North Carolina led rival Duke 17-0 at halftime on Saturday in Durham.

And in the end, the Tar Heels collapsed and lost, 21-20, relinquishing the Victory Bell to their hated Tobacco Road rivals.

It’s the second straight week where UNC’s football team has done something embarrassingly noteworthy. Last week, it was giving up 70 points at home to James Madison, where afterwards Tar Heels coach Mack Brown seemingly offered to resign in the locker room before walking it back. UNC also didn’t allow players to speak to reporters after that shocking home loss, nor did players talk to the media this past week leading up to teh clash against Duke.

In his career, now spanning two stints in Chapel Hill – the first from 1988 to 1997, and now the second since 2019 – Mack Brown has always been good at two things: Messaging and beating Duke.

Saturday marked the first time Mack had lost to Duke since 1989 – Steve Spurrier was the coach of the Blue Devils then. Mack had won 13 consecutive Victory Bell games.

And since the offseason – when Mack vowed he wasn’t retiring and pointed fingers at those who he accused of negative recruiting against him, when he spent a signing day talking about things N.C. State coach Dave Doeren had said, when he decided to not hold a televised spring game, and when he refused to name a starting quarterback – something seems to be off with his public relations savvy.

And so, it seems like Mack, at the age of 73, has lost his two best fastballs.
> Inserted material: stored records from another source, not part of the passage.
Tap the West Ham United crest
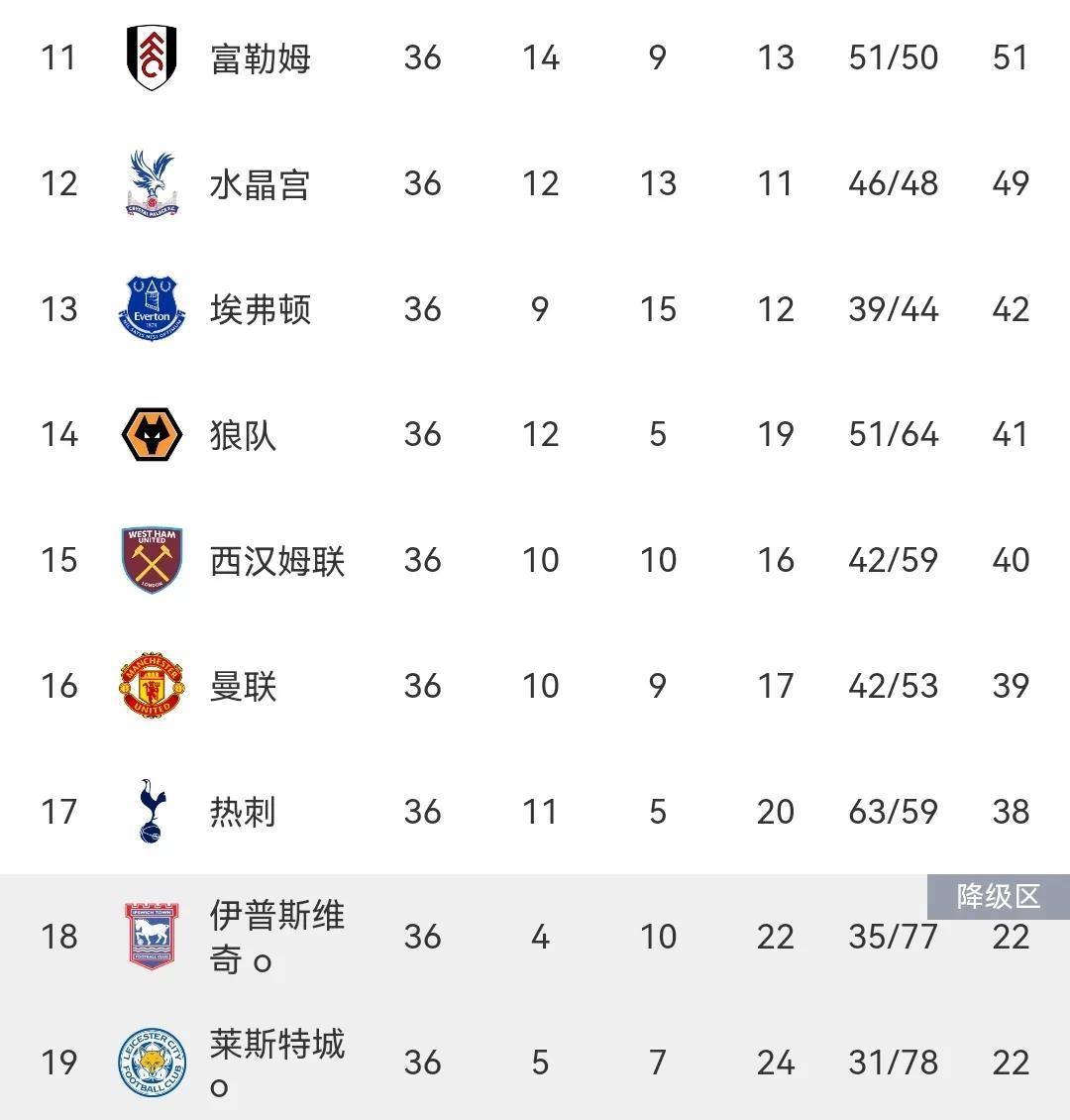This screenshot has width=1070, height=1120. (x=152, y=560)
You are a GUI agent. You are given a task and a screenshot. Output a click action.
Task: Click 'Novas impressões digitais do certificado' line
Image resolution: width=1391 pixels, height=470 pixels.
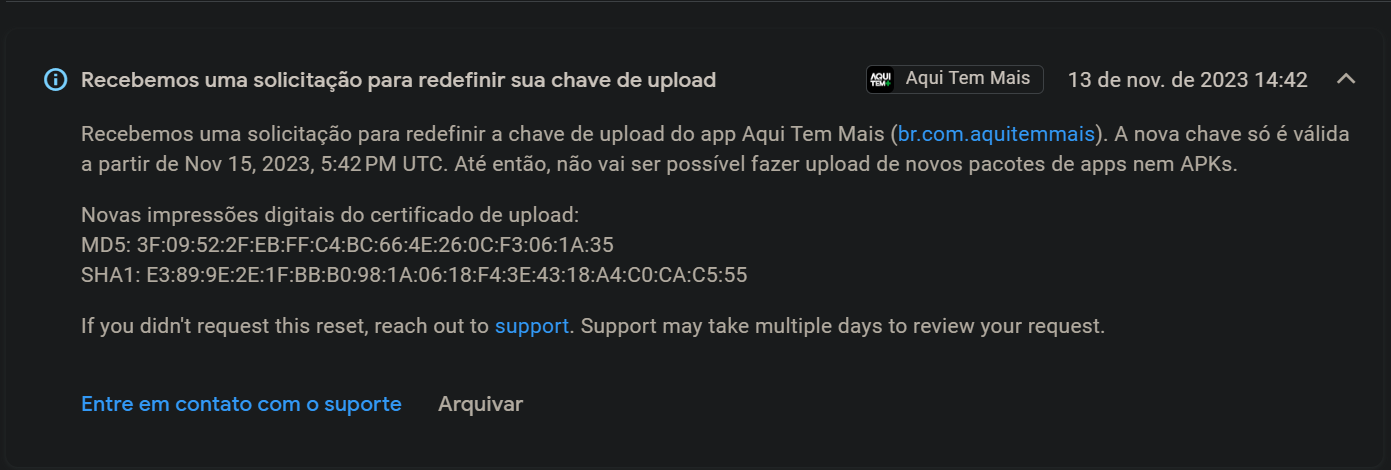tap(330, 215)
The Tar Heels’ rivals are 5-0 for the first time since 1994 and are coached by Manny Diaz, whom Mack fired as defensive coordinator at Texas when the Longhorns got slammed by a Taysom Hill-led BYU team in 2013.

With all of this in front of Tar Heels’ fans now, a lot of them are tired of Mack and think it’s time for his 2.0 era in Chapel Hill to end.

When Mack Brown returned to Chapel Hill in 2019 after spending a few years on television, he pulled the program out the gutter that Larry Fedora left it in. Over six seasons in the Mack 2.0 era, the Tar Heels have a winning record. It’s inarguable that he restored the program to competency.

But what do the Tar Heels have to point to as their big success during Mack’s second run? What do they have to show for having produced two NFL quarterbacks in Sam Howell and Drake Maye? A lopsided loss to Clemson in the 2022 ACC title game? A double-digit defeat to Jimbo Fisher’s Texas A&M in the 2021 Orange Bowl?

If we’re to judge the temperature of the UNC fans by their comments on social media, it sure feels like the Tar Heels are tired of underachieving and failing to meet expectations.